In 1592, gold and silver deposits were discovered which triggered the establishment of the state. Spanish miners established the first town known as “San Luis de Mezquitique”, modern location of the capital San Luis Potosí. This led to the first mayor being appointed, Juan de Oñate.
The State was given the name "San Luis Rey", King Saint Louis, in honor of Louis IX of France, and "Potosí" because the wealth of the state compared to the rich silver mines in Potosí, Bolivia. Settlers hoped of rivaling the Bolivian mine wealth, but this was never truly accomplished.
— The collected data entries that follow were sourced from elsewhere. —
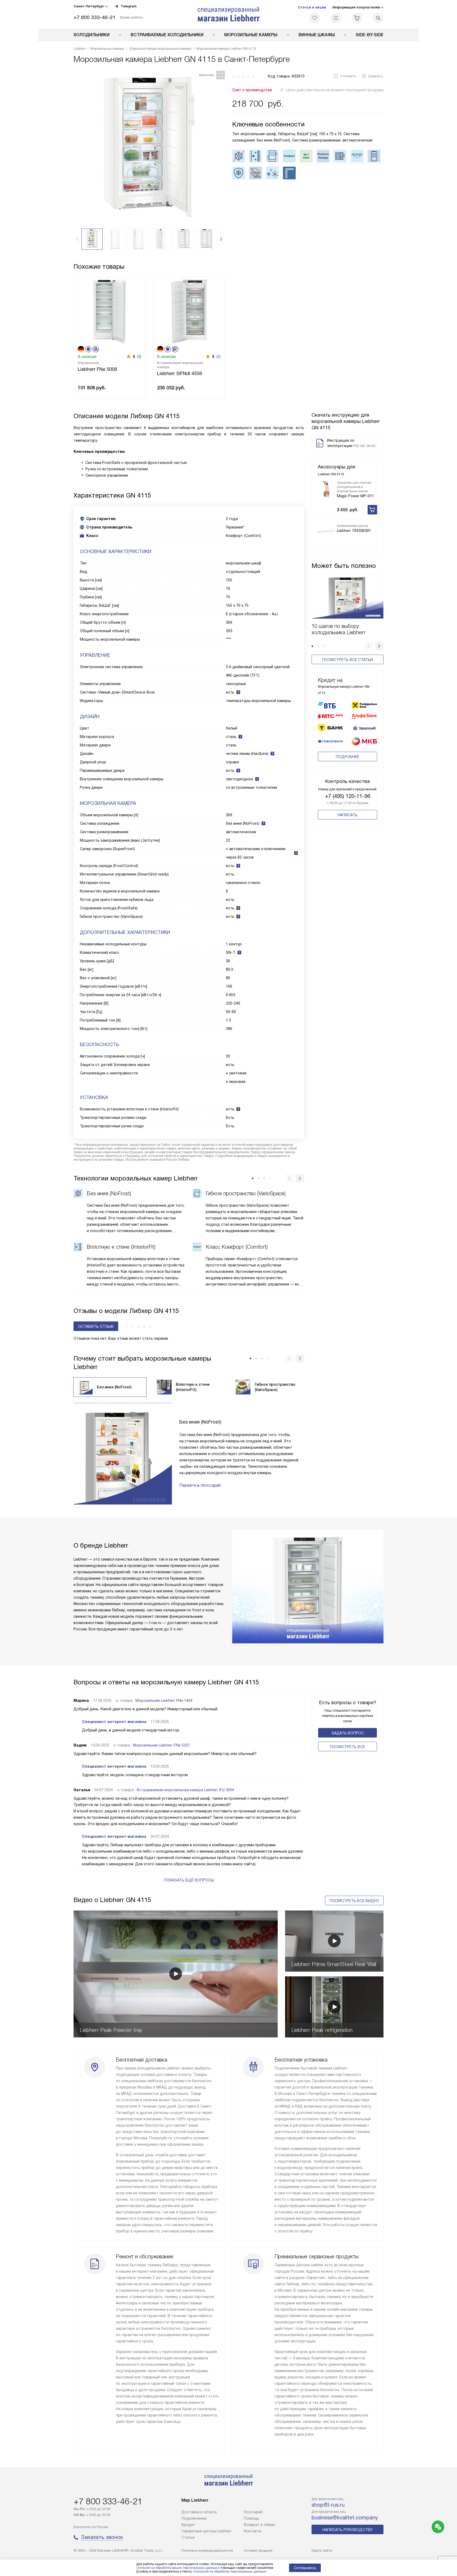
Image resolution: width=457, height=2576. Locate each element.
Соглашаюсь (305, 2568)
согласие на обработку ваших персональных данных (176, 2568)
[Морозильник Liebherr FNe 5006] (109, 311)
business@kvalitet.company (345, 2517)
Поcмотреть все (347, 1747)
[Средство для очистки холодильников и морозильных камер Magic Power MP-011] (326, 489)
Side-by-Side (369, 35)
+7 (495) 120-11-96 (347, 796)
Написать (347, 815)
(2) (218, 356)
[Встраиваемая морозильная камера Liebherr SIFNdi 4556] (189, 311)
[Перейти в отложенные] (314, 18)
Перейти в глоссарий (200, 1485)
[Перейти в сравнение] (336, 18)
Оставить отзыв (96, 1326)
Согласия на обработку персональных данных (229, 2571)
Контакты (253, 2531)
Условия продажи (258, 2550)
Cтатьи (188, 2537)
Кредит (188, 2525)
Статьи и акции (312, 7)
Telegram (128, 6)
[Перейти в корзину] (357, 18)
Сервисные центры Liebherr (206, 2531)
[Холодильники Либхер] (228, 14)
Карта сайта (322, 2550)
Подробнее (347, 757)
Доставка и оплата (199, 2512)
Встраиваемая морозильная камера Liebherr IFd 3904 (185, 1790)
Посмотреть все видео (354, 1901)
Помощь (251, 2518)
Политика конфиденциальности (207, 2550)
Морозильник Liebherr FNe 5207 (161, 1745)
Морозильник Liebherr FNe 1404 (164, 1700)
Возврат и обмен (259, 2525)
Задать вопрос (347, 1733)
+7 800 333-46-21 (95, 17)
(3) (139, 356)
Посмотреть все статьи (347, 660)
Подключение (194, 2518)
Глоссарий (253, 2512)
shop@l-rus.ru (328, 2505)
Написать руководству (347, 2530)
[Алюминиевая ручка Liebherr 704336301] (326, 531)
In the 17th and 18th centuries, Franciscans, Augustinians, and Jesuits arrived in the area and settled, then began to build churches and buildings, many of which are still standing and have been turned into museums and universities.
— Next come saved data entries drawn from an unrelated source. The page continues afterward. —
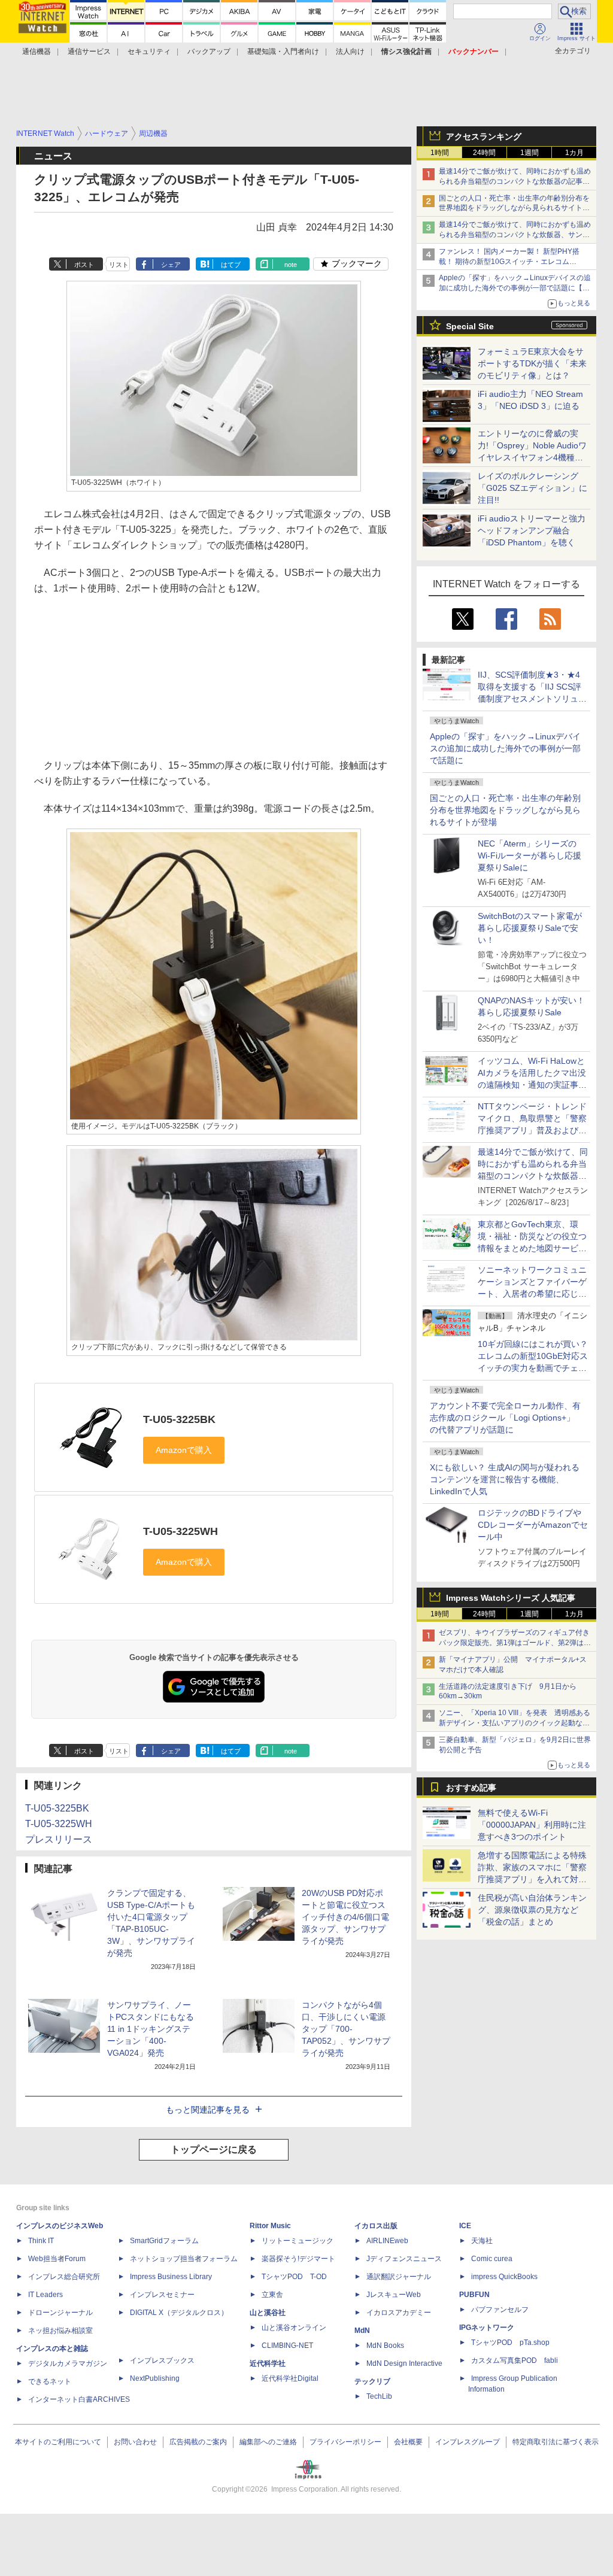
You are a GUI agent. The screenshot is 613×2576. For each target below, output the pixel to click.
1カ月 (574, 152)
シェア (171, 264)
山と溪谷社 (268, 2312)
In mid-1821, after the Independence of Mexico, General Jose Antonio Echavarri intimidated and threatened the Mayor and the City Council to surrender the city of San Luis to the Army of the Three Guarantees of Agustín de Iturbide (Ejercito de las Tres Garantias de Iturbide), who at the time was emperor of Mexico. They submitted to his demand, as there was no way to resist, and thus proclamation of Independence of San Luis Potosí was declared. The first Constitution of San Luis Potosí was then written on October 16, 1826, and this was in effect until 1835 when Congress proclaimed it centralist. At this point, local legislatures disappeared and state governors were appointed by the central government. This situation lasted until the promulgation of the 1857 Constitution.
The state participation in the Mexican–American War in the years of 1846-1847 gave it the name "San Luis de la Patria", Saint Louis of the Motherland, for having contributed important leaders and ideas during the struggle with the United States. During the Reform War, state involvement was very prominent, and during the French Intervention in 1863, the city of San Luis Potosí became the capital of the country under the order of President Benito Juárez.
During the regime of Maximilian, San Luis became an important location. The city was held by the Imperialists until late 1866. In that year the telegraph line was opened between San Luis Potosí and Mexico City, which opened up communication lines and helped begin the industrialization of the state.